’I love the president!’ Trump’s lead lawyer, John Dowd, resigns days after calling for end to Mueller probe
John Dowd resigned on Thursday as one of US President Donald Trump’s personal lawyers, the latest sign of a shake-up within the president’s legal team as the Russia investigation enters a critical stage.
Dowd, 77, had been handling sensitive negotiations with special counsel Robert Mueller over a possible interview with Trump, and had recently called for an end to the investigation.
In an email, Dowd said: “I love the president and wish him well.”
Jay Sekulow, one of the president’s other lawyers, said in a statement: “John Dowd is a friend and has been a valuable member of our legal team. We will continue our ongoing representation of the President and our cooperation with the Office of Special Counsel.”
Dowd recently generated controversy by suggesting that the Department of Justice should end its investigation into whether anyone among Trump’s associates colluded with Russians who interfered in the 2016 presidential campaign.
The ongoing investigation has grated on Trump, who has denied any collusion and refers to the probe as a “witch hunt.”
Dowd attracted attention on Saturday when he told The Daily Beast he hoped Mueller’s investigation would be shut down.
In an email, Dowd said “I pray” that the deputy attorney general, Rod Rosenstein, who oversees special counsel Robert Mueller, “will follow the brilliant and courageous example of the FBI Office of Professional Responsibility [OPR] and attorney general Jeff Sessions”, who fired the former deputy FBI director Andrew McCabe on Friday.
That, Dowd said, would “bring an end to alleged Russia collusion investigation manufactured by McCabe’s boss James Comey based upon a fraudulent and corrupt dossier”.
Dowd first said he was speaking for the president but then rowed back, saying he had spoken in a personal capacity. He then told Axios that Trump “didn’t have any problem” with his statement.
Dowd had attracted controversy before. In December, he insisted “the president cannot obstruct justice” after Trump tweeted: “I had to fire [former national security adviser Michael] Flynn because he lied to the Vice President and the FBI.”
The tweet raised questions about whether Trump had attempted to obstruct justice when he asked the then FBI director James Comey to halt an investigation into Flynn the day after he was fired.
Dowd later insisted he wrote the tweet in question, not Trump.

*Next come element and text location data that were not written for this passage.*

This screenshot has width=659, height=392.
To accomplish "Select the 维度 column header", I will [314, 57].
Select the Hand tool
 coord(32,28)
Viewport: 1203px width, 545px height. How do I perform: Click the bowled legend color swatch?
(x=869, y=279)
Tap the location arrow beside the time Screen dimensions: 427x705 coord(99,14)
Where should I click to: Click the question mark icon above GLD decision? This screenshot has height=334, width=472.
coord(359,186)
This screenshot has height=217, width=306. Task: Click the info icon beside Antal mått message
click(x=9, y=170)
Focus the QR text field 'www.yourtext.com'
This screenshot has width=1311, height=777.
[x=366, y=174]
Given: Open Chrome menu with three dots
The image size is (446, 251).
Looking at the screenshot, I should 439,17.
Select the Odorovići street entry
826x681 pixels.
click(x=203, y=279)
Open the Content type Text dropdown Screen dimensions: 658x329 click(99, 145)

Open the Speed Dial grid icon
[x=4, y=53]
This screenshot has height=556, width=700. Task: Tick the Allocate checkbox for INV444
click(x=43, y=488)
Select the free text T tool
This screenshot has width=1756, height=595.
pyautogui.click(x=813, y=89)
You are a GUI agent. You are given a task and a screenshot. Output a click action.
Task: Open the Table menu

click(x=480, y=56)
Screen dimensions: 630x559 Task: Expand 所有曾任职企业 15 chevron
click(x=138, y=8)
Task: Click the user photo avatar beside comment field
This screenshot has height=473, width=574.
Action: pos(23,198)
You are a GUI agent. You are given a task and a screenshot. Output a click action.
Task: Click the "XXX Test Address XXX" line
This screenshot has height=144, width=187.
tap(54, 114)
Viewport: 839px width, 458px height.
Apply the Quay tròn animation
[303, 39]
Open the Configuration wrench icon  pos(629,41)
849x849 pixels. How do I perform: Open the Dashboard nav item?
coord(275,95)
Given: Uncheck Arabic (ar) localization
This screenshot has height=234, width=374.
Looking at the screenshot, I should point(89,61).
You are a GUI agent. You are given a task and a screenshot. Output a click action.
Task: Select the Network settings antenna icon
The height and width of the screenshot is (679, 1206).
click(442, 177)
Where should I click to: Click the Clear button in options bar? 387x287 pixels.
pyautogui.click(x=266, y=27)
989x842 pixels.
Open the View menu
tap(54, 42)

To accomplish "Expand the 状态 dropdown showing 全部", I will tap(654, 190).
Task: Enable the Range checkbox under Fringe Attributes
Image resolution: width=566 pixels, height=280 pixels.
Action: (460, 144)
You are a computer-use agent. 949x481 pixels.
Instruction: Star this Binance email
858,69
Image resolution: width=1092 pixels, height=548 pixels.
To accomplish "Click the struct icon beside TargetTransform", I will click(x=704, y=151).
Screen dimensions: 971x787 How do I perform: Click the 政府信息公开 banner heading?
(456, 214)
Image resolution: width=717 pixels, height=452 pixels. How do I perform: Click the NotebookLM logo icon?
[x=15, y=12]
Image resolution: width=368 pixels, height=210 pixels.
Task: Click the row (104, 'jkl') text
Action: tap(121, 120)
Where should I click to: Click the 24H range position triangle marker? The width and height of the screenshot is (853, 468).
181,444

Before representing Trump, Dowd was best known for his role in Major League Baseball’s investigation of the all-time hits leader Pete Rose, for gambling. As a result of Dowd’s controversial report, Rose was banned from baseball and made ineligible for induction in the Hall of Fame.
Some of Trump’s allies have urged him to be more aggressive in dealing with the special counsel’s office.
On Monday, Trump expanded his legal team by hiring Joe DiGenova, a former federal prosecutor who has suggested that law enforcement officials are trying to frame the president.
The shakeup comes less than two weeks after Trump insisted on Twitter he was “VERY happy” with his legal team and said his lawyers were “doing a great job”.
There have also been conversations with other potential lawyers as well.
However, Ted Olson, a prominent and widely respected Republican lawyer, declined to join Trump’s team this week, according to a source with knowledge of the exchange.
Besides DiGenova and Sekulow, Trump is also represented by Ty Cobb, who works in the White House and remains on staff there.